This schizophrenic attitude towards religion perhaps explains the fact that Greeks have a number of common curse phrases that would be considered grossly blasphemous in the US (“f*** your Jesus/Virgin Mary/God”); a phenomenon that the clergy have been attempting to combat for at least 50 years with little success.
It should also be noted that, while Greeks value the Church as an institution, anticlericalism is quite common, if not fashionable; the corrupt clerics are rightly blasted for their actions, while the decent clerics are used as an excuse to absolve the Church as a whole (though this strategy is hardly exclusive to Greece).
If you suffer from an acute case of tl;dr-itis, take these home with you:
- Greece is nothing like the USA and the rest of the european secular republics.
- Greece was founded as a distinctly christian country (albeit not a theocracy).

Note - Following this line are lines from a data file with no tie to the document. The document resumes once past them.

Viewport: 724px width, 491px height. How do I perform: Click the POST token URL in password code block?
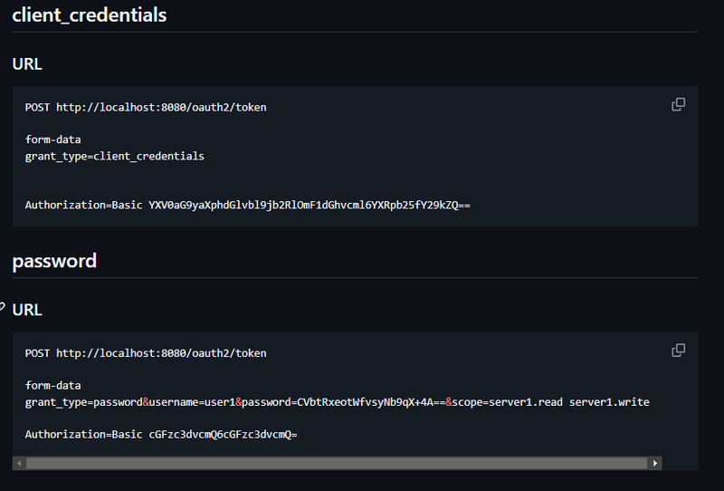coord(146,353)
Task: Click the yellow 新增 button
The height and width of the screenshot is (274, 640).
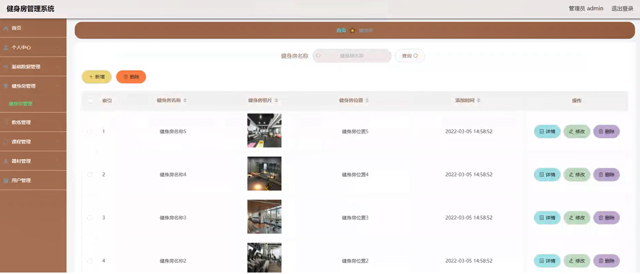Action: [97, 77]
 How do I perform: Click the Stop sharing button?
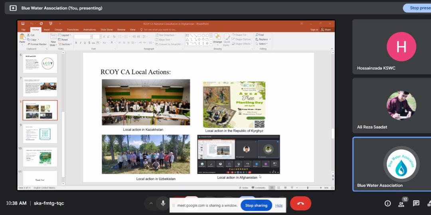256,205
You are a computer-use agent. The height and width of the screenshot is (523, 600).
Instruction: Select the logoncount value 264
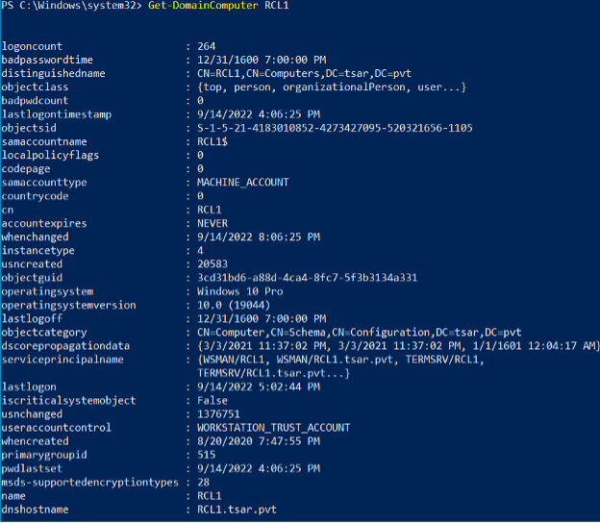point(206,46)
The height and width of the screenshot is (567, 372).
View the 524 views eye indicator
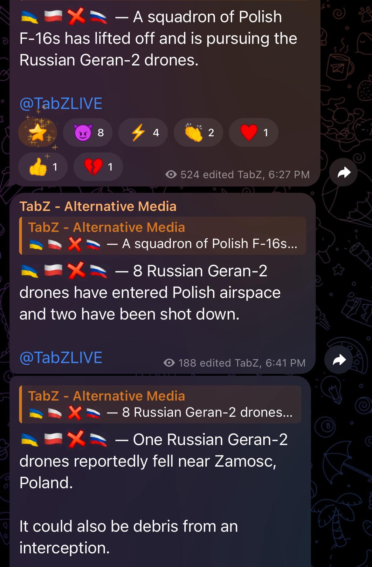(171, 174)
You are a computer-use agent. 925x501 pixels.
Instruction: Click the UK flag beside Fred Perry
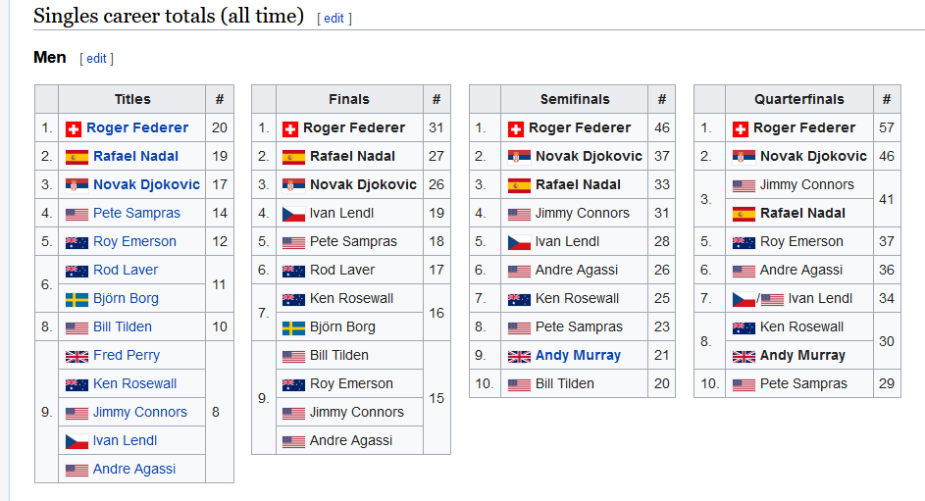(x=77, y=356)
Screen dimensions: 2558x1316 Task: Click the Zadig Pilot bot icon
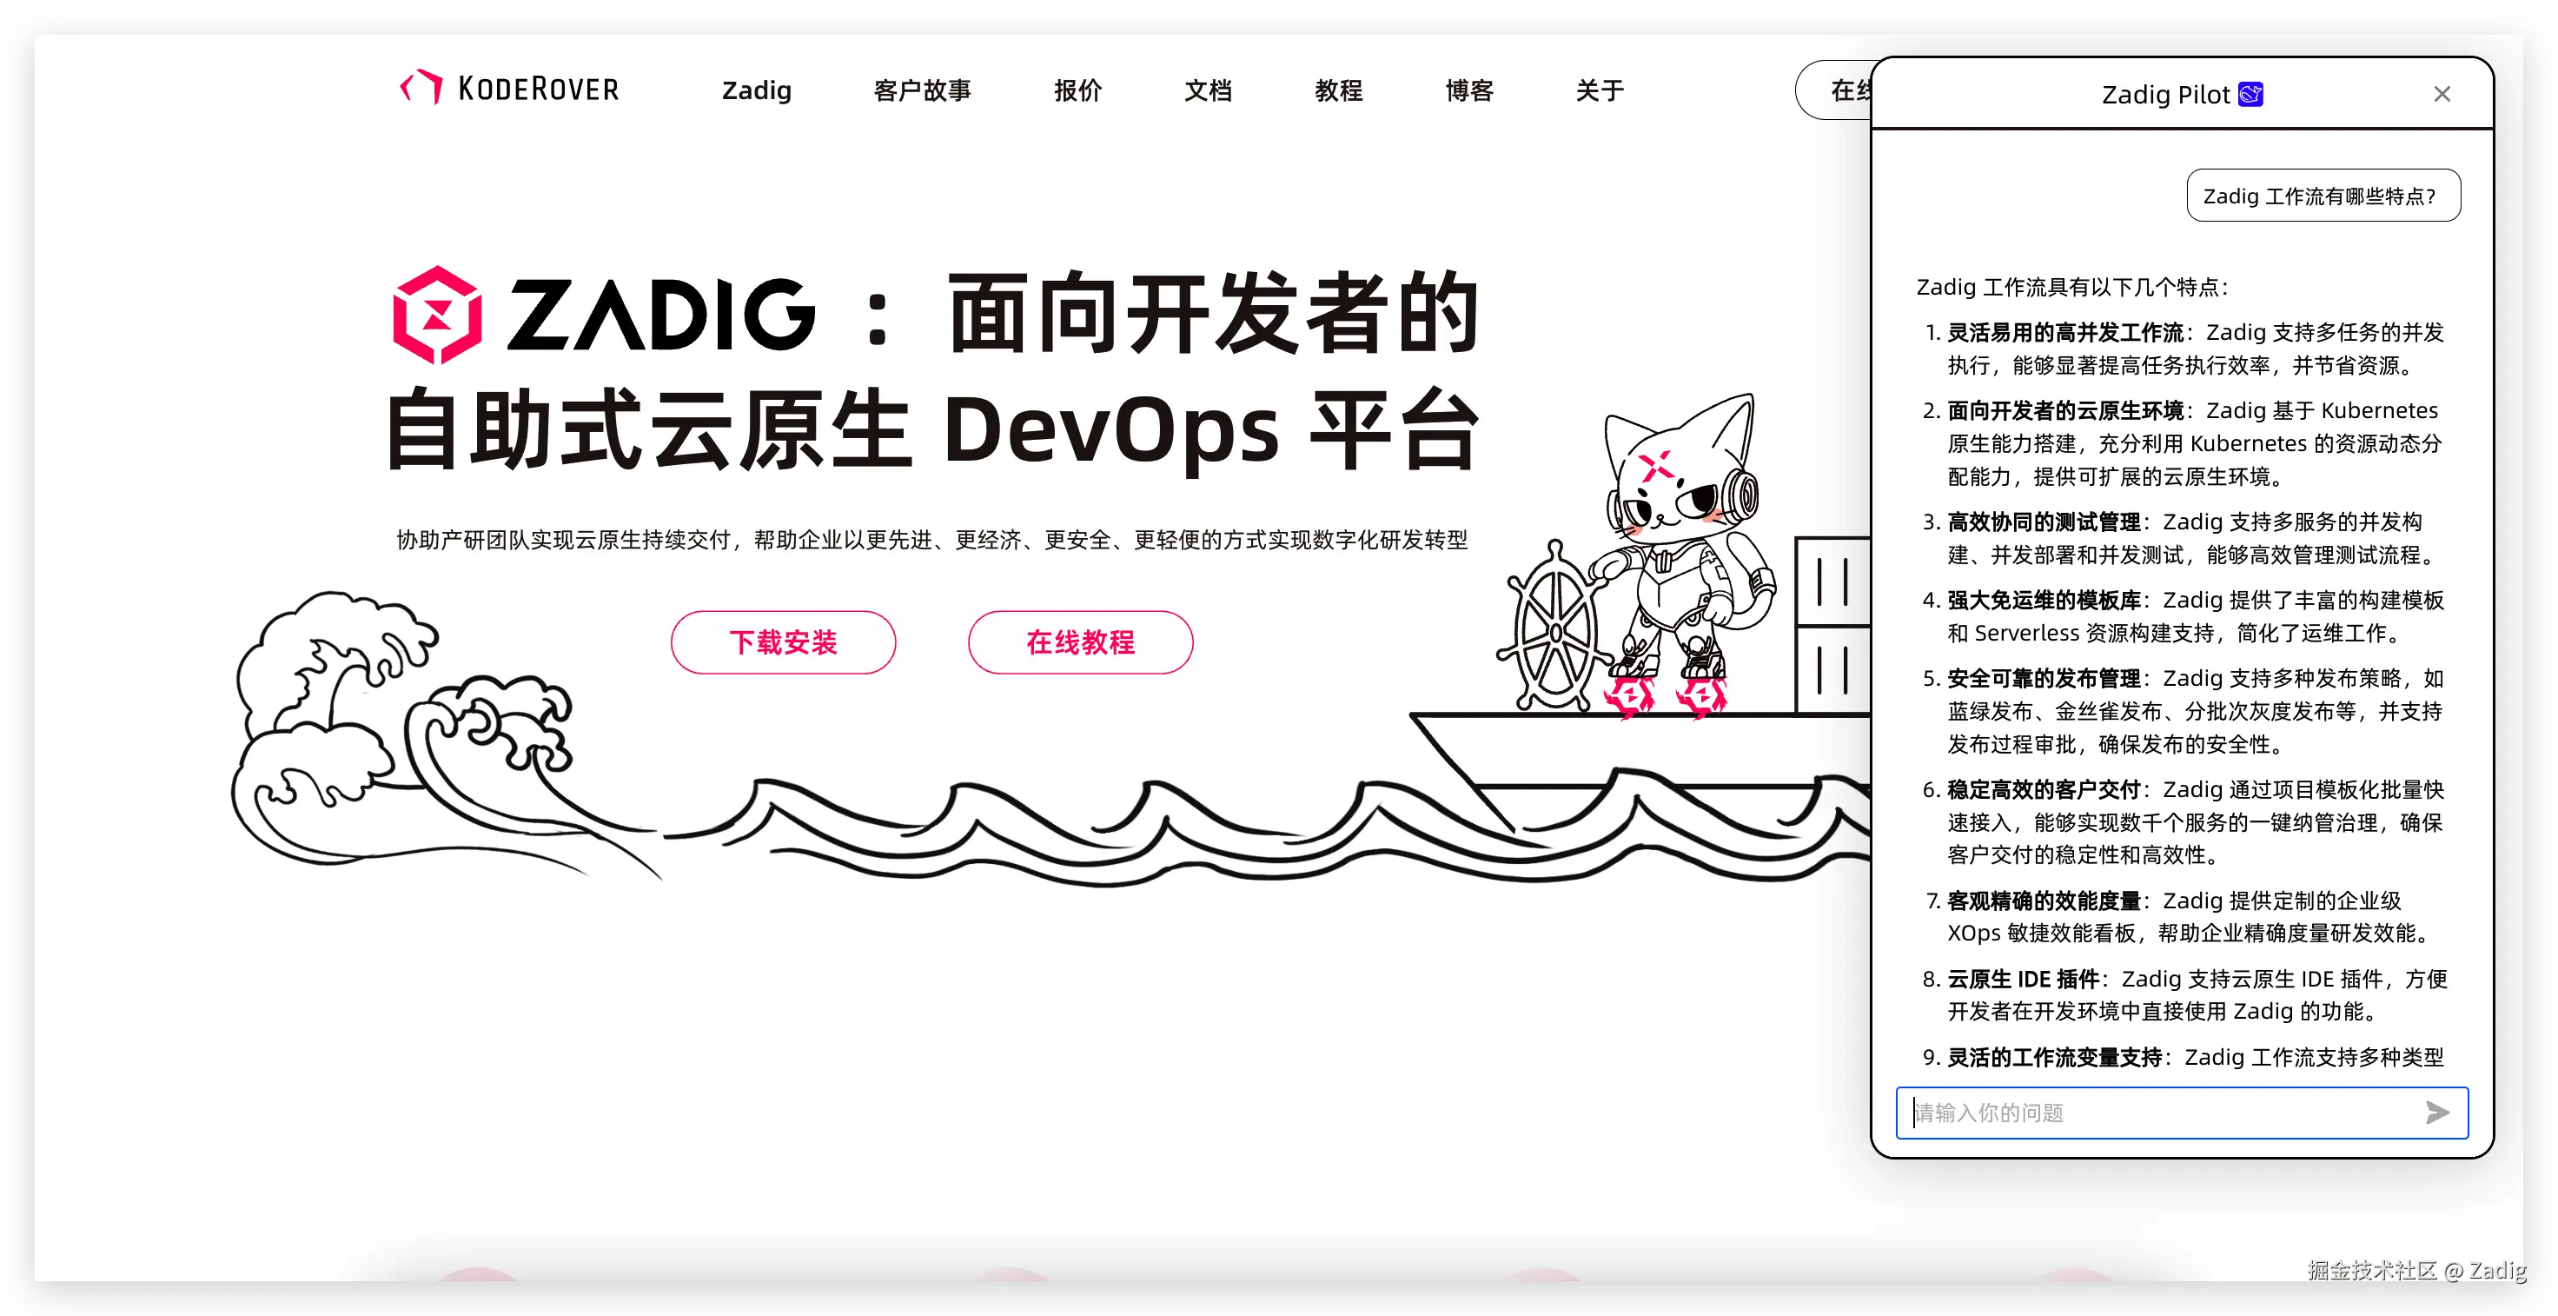pyautogui.click(x=2250, y=94)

- The current Constitution still carries elements from the 19th century and contains several religious elements; hence Greece is not a constitutionally secular state.
- The modern Greek National Identity is a merger of the medieval Greek-speaking populations, Orthodox Christianity and the politicized belief that Modern Greeks are direct descendants of Ancient Greeks.
- The Church entered the modern era with a large amount of money and rural property, which, after several incidents, was translated into real estate in the major Greek cities and cash.
- The Church mainly supports right wing parties, though most politicians try to appear pious to avoid religious criticism.
- The clergy’s salaries are currently being paid by the State.
- Greeks are generally suspicious of any secularization attempt, fuelled by fears of national identity loss. The Church makes sure this fear remains stoked.
I hope the article has made the situation in Greece a lot clearer. Thanks for bearing with me for this long and, as always, all corrections, suggestions and comments are welcome. In an article this size, errors are bound to crop up and I’ve upon posting this, I’ve asked the Greek Atheist Community for feedback, so there should soon be several additions and corrections.